THE SONICS『THIS IS THE SONICS』(2015)
2015年3月にリリースされた、THE SONICS正真正銘のニューアルバム。
THE SONICSは60'sガレージロック/ガレージパンクを語る上では欠かせないレジェンド的存在で、2012年に日本のTHE BAWDIESが招聘して一緒にツアーを行ったことでその存在を知ったという邦楽リスナーも少なくないのでは。60年代に発表した2枚のオリジナルアルバム『HERE ARE THE SONICS!!!』(1965年)と『BOOM』(1996年)は“ガレージパンクの教科書”的作品として、今でも多くのロックファンに愛聴されています。
彼らのオリジナルアルバムは本当に少なく、ほかには再録曲を含む『INTRODUCING THE SONICS』(1967年)と、80年代にジェリー・ロスリー(Vo, Organ)を軸に変則的メンバーで制作された『SINDERELLA』(1980年)があるのみ。2010年には新録4曲にライブテイク4曲から構成されたEP『8』(日本盤はさらにボートラ2曲を追加した全10曲入りのアルバムボリューム)が発表されており、このとき「約40年ぶりの新録スタジオ音源」と声高に騒がれましたが、2010年から40年を逆算すると1970年前後……つまり、『SINDERELLA』は“なかった”ことにされているんですね。
ちなみに、今作『THIS IS THE SONICS』が発表されたときも「48年ぶりのニューアルバム」との触れ込みだったので、以下同文。そう考えると、本作は通算4作目のスタジオアルバムということになるんでしょうか。
本作はジェリーのほか、ラリー・ペリパ(G)、ロブ・リンド(Sax)というオリジナルメンバー3人のほか、フレディ・デニス(B, Vo)、ダスティ・ワトソン(Dr)という編成で制作。リリース後もこの布陣でライブを行っていたようですが、2016年にはジェリーとラリーがツアーからの引退が宣言され、現在オリジナルメンバーはロブのみという状況のようです。
全12曲で32分というトータルランニング、しかもモノラル録音という徹底されたスタイルの作り込み。そして、オリジナル曲とカバーがほぼ半々という構成も、初期2作に習ったもので、こういった文字情報だけだと「THE SONICSのオリジナルメンバーがTHE SONICSを“模倣”して現代によみがえらせた」と穿った受け取り方もできるかもしれません。

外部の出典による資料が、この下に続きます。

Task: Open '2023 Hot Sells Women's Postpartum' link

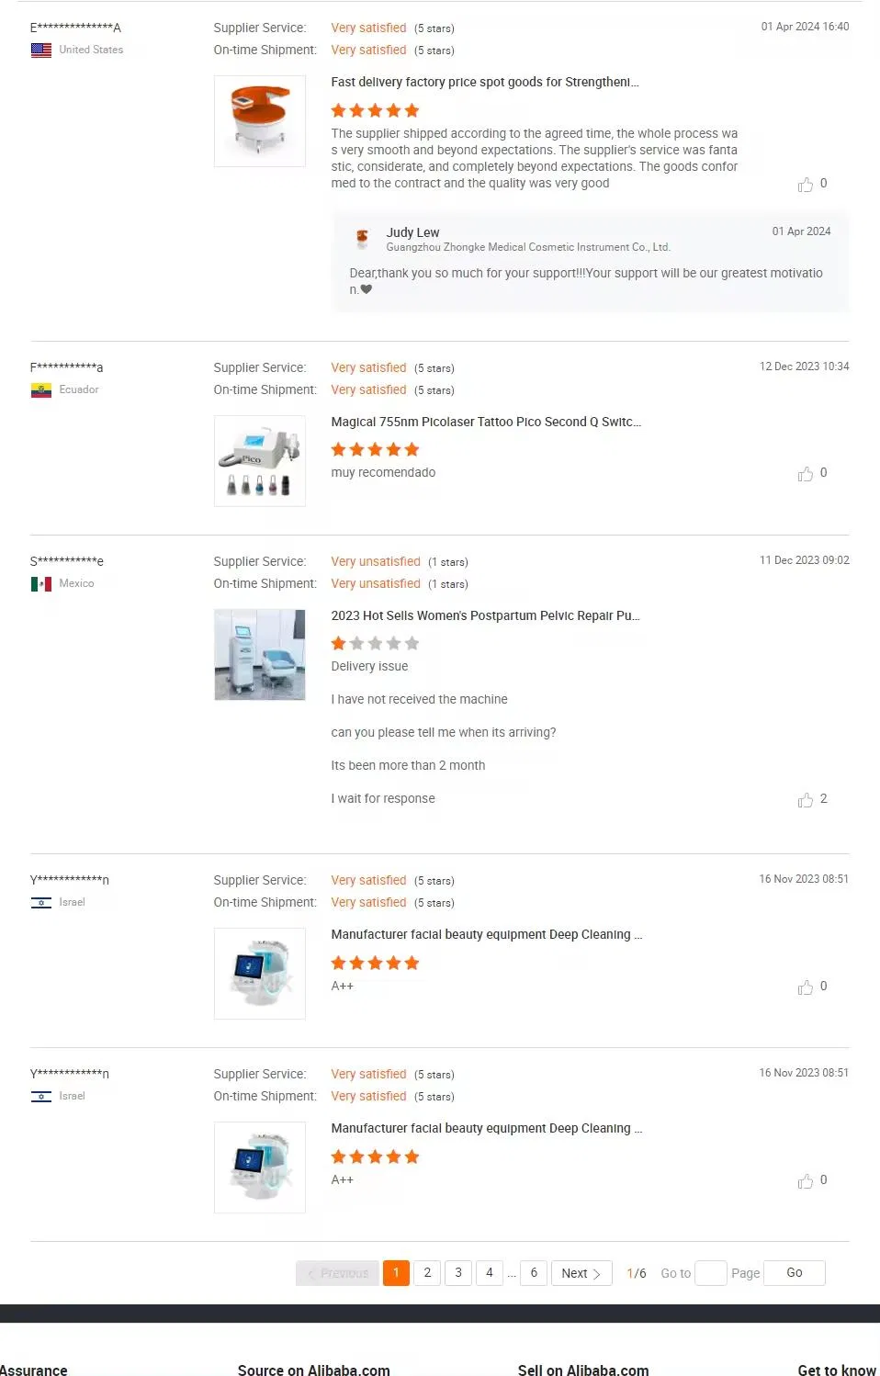Action: [484, 616]
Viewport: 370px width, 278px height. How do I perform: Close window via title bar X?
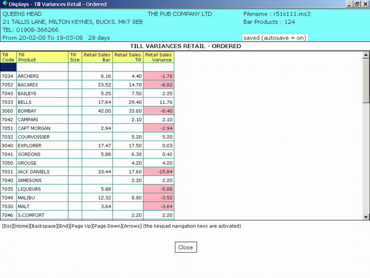(365, 4)
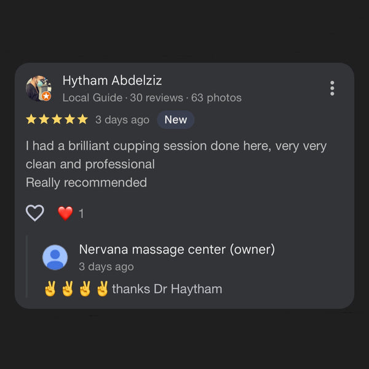Select the review text about cupping session
This screenshot has height=369, width=369.
(176, 155)
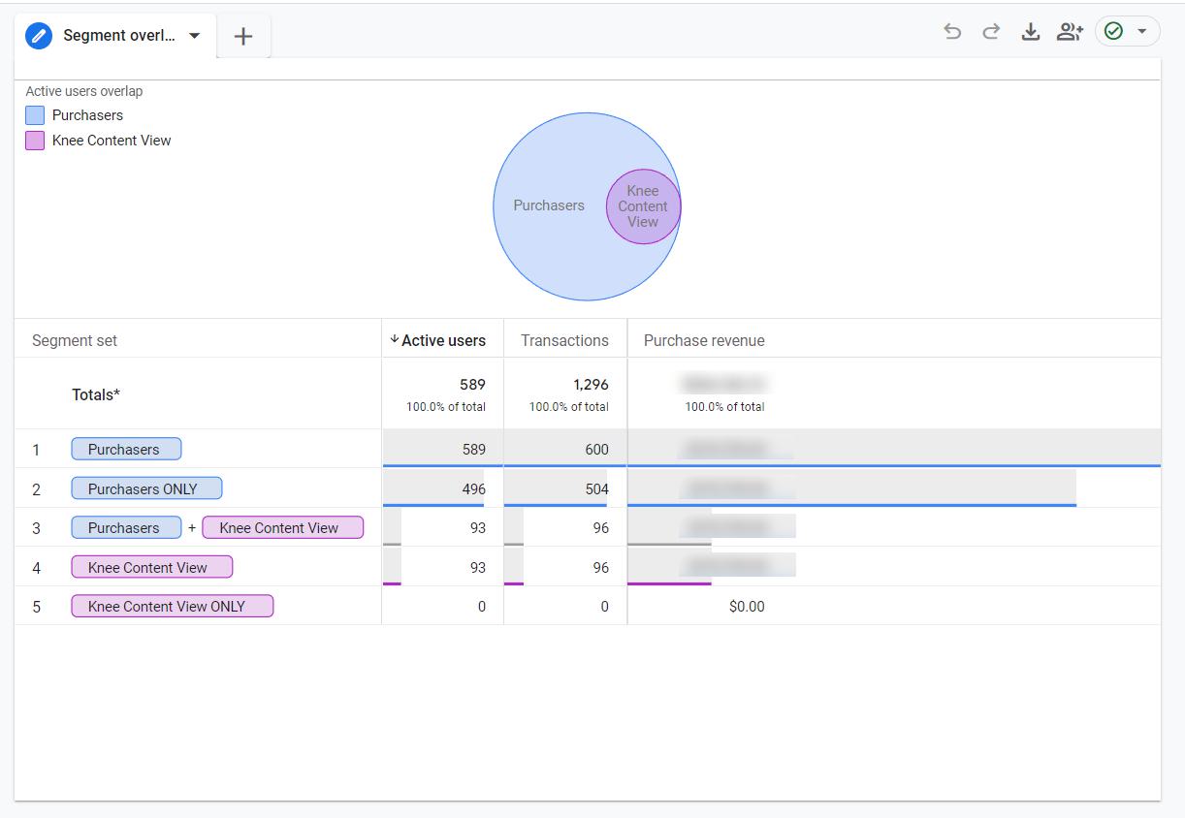This screenshot has width=1185, height=818.
Task: Click the Redo icon
Action: [991, 31]
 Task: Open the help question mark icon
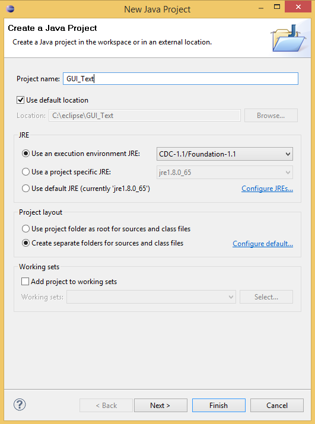(x=20, y=405)
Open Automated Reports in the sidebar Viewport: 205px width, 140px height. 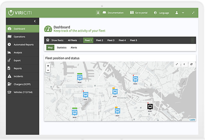pyautogui.click(x=23, y=45)
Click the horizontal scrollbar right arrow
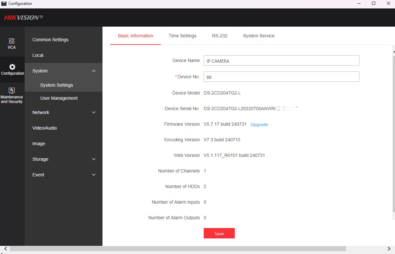Viewport: 395px width, 254px height. click(389, 249)
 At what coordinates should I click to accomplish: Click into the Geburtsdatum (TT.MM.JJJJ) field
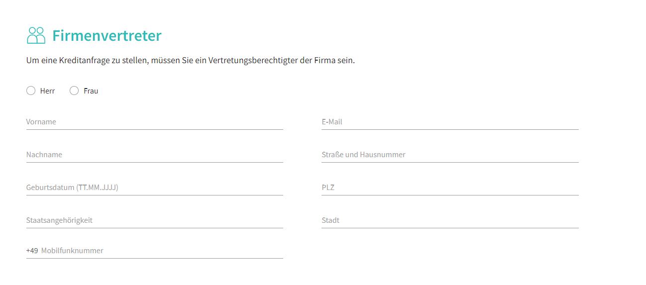(x=155, y=188)
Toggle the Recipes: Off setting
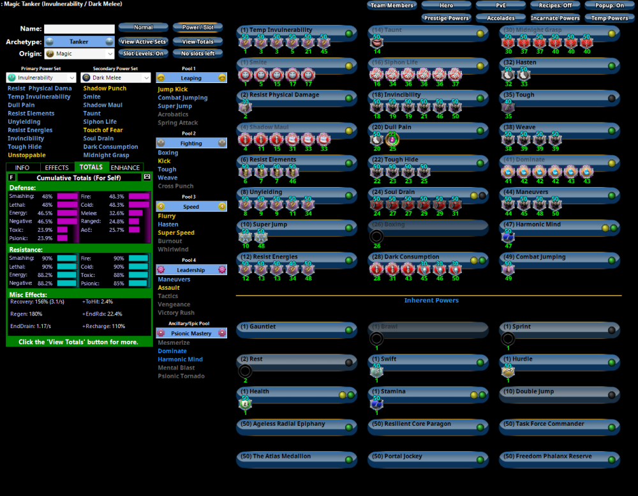This screenshot has width=638, height=496. (x=554, y=5)
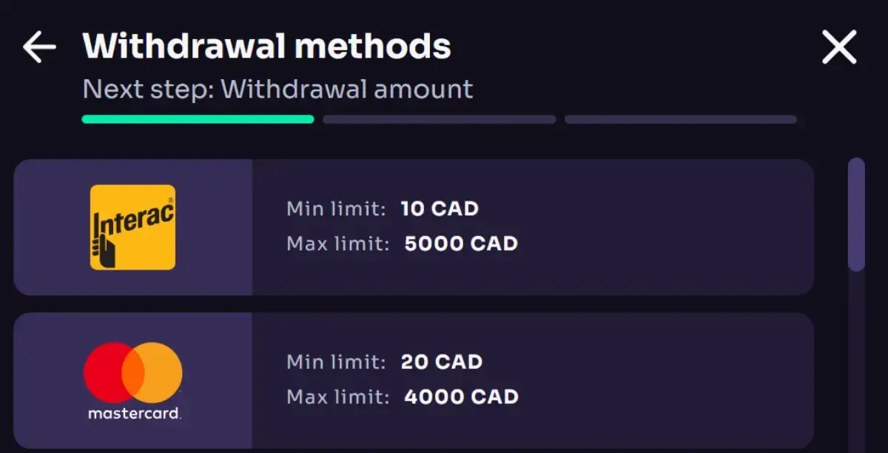Click the 'Next step: Withdrawal amount' subtitle

[x=278, y=90]
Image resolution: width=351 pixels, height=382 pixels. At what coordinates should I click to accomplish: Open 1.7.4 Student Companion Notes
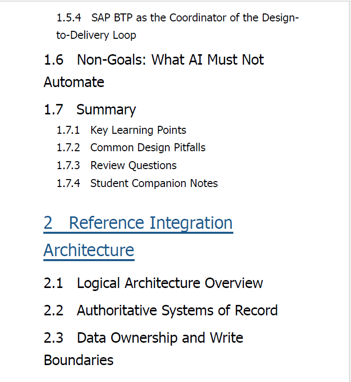coord(137,183)
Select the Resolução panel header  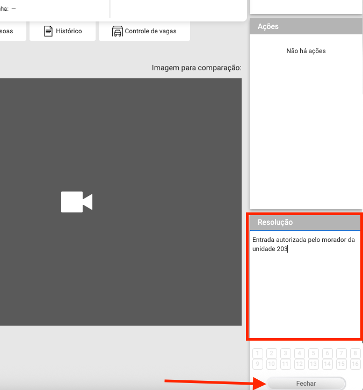(306, 222)
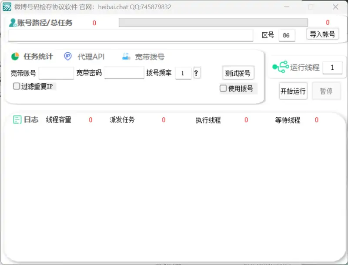The width and height of the screenshot is (348, 265).
Task: Click the 测试拨号 button
Action: tap(238, 73)
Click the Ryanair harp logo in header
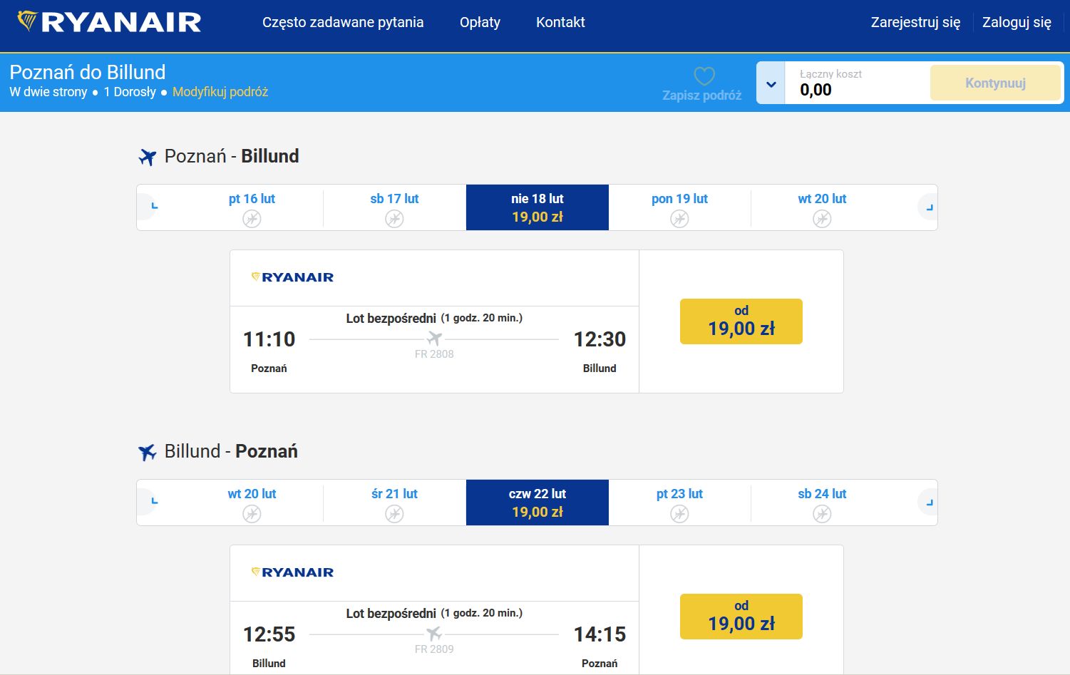This screenshot has height=675, width=1070. [x=27, y=21]

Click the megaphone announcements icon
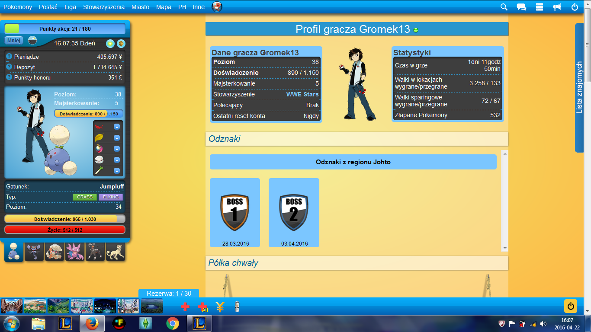click(x=557, y=7)

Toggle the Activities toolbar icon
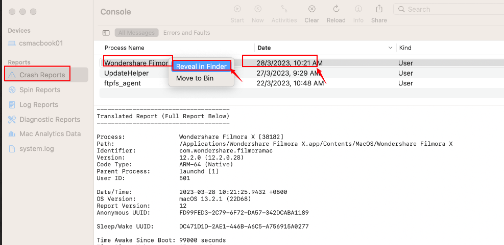284,9
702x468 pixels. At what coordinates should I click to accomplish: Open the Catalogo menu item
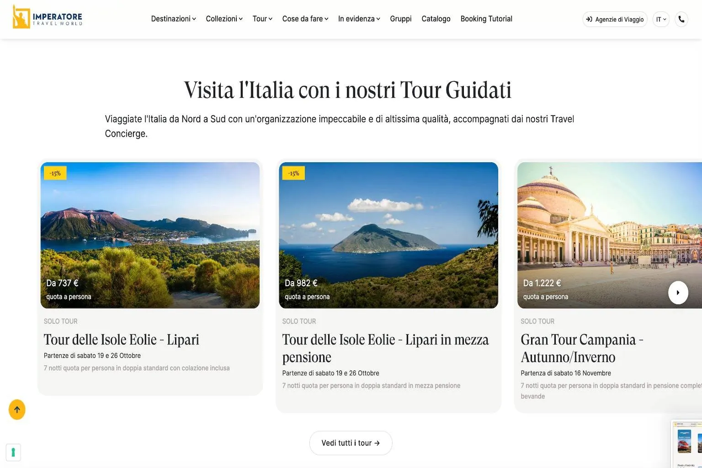(x=436, y=19)
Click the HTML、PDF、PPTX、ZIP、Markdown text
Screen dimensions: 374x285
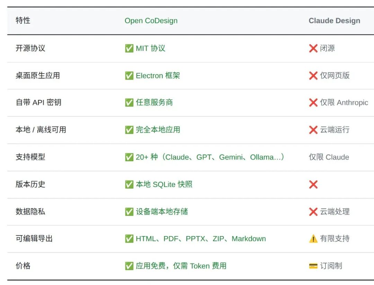[x=201, y=239]
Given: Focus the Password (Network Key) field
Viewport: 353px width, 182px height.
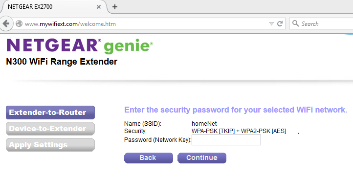Looking at the screenshot, I should pos(226,140).
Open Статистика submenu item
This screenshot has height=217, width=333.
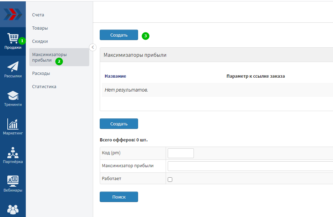[x=44, y=87]
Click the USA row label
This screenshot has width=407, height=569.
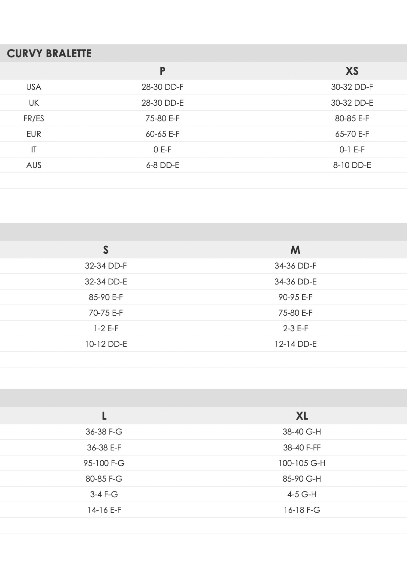click(x=34, y=87)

し・か・し。聴いていただけばおわかりのとおり、ここで展開されているハイテンションなガレージロックサウンドはTHE SONICS以外の何者でもなく、オープニングトラックの「I Don't Need No Doctor」(ご存知、レイ・チャールズのカバー)が始まった瞬間「あ、THE SONICSだ!」と確信するはずです。
脳天から血が吹き出るんじゃないかってくらいに高いテンションは、初期の作品にも匹敵するものがあるかな。2015年のレコーディングということで、モノラルとはいえかなり整理された録音となっているので、そこに初期の破壊的なアグレッシヴさは感じられず、そこだけが残念かな(こればかりはね)。とはいえ、そんな中で最善を尽くしたプロデューサーのジム・ダイアモンド(THE WHITE STRIPES、THE VON BONDIES、THE DIRTBOMBSなど)の手腕は現代においては素晴らしいものがあるとは思います。実際、尖っているのにめちゃめちゃ聴きやすいですからね。
初期2作は別格として、そこと比較すれば確かに聴き劣りするかもしれない。だけど、ロックアルバムとしては文句なしの完成度なのは間違いない事実。ああだこうだ言う前に、純粋に楽しみたい1枚です。